8. Covering the pan, bring the dish to readiness on a small fire.

Lenten risotto with pears and honey (sweet version)

In the sweet version, risotto is no worse than in the salty classics. If desired, pears can be replaced with other fruits, but not too soft. The dish is delicious in hot and cold. Ingredients

• 2 spoons of unscented oil;

• 1 large pear;

• 2 spoons of honey;

• 2 tablespoons of walnuts;

• 2 spoons of raisins;

• 0.5 tsp. cinnamon

Cooking

1. Rinse the rice, put in the pan with one spoon of oil, fry until golden brown, pour 1.5 cups of boiling water, cover and bring almost to readiness.

2. Raise the raisins with hot water for ten minutes, then squeeze.

3. Pour the second spoonful of oil into another pan, set on fire.

4. We chop nuts. We spread in butter, begin to fry.

5. Quickly chop the pear into slices, but you can also make small cubes. Add to the nuts.

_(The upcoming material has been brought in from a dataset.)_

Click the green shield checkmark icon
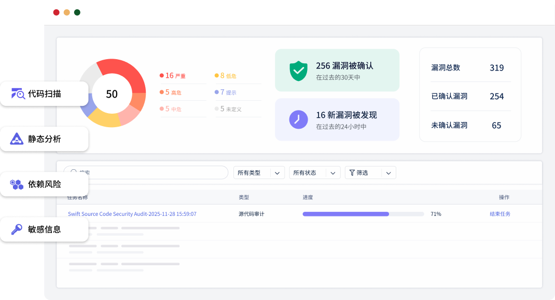Image resolution: width=555 pixels, height=300 pixels. 298,71
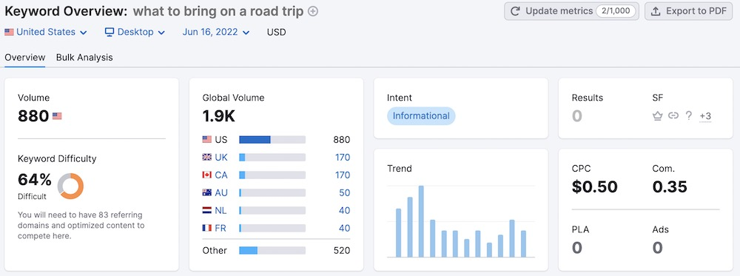Open the CA volume 170 link

343,175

6. After a minute, lay out the raisins. Cook all together on medium heat for another three minutes.

7. Sprinkle cinnamon on top, stir and spread honey. We remove the fire to a minimum, stir.

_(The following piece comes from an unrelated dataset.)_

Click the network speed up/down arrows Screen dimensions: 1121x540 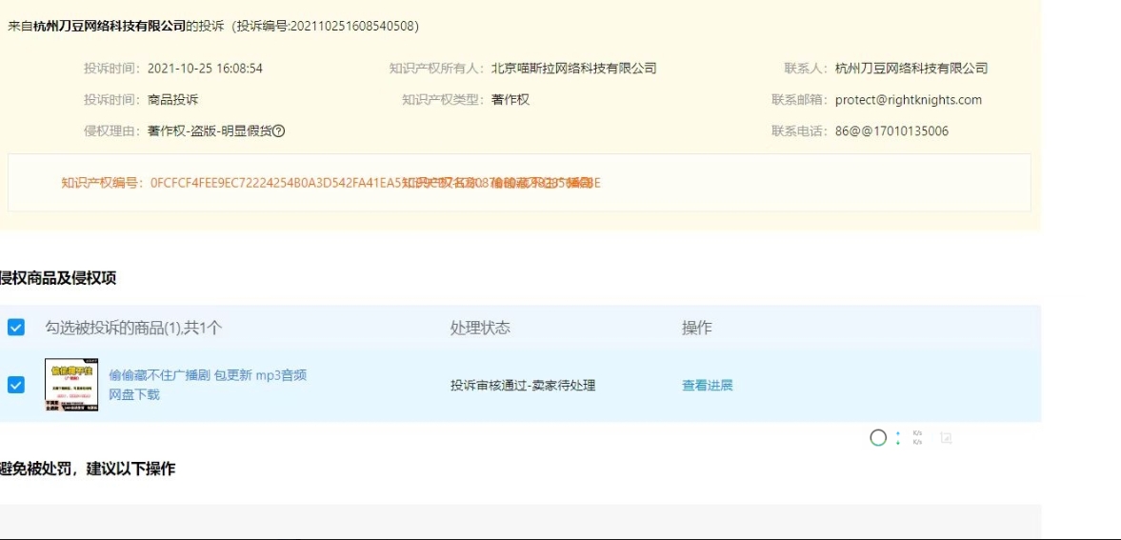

8. Once all the honey is melted, soaked in pears, you can shift the sweet mass to the almost ready rice from the second pan.

9. Stir risotto, cover, turn off. Let it brew before serving 20-30 minutes.

Lean risotto - tips and tricks

• Risotto is not plov. If necessary, you can open the dish, stir it, pour boiling water or any broth into it.

• Italians prefer to fry rice in olive oil, but if the dish is not lean, then it tastes better on cream. You can use ghee.

• The best addition to lean risotto - a salad of fresh seasonal vegetables or tomato juice.

• Risotto can be cooked not only on the stove, but also in the slow cooker. Kitchen assistant perfectly cope with their task.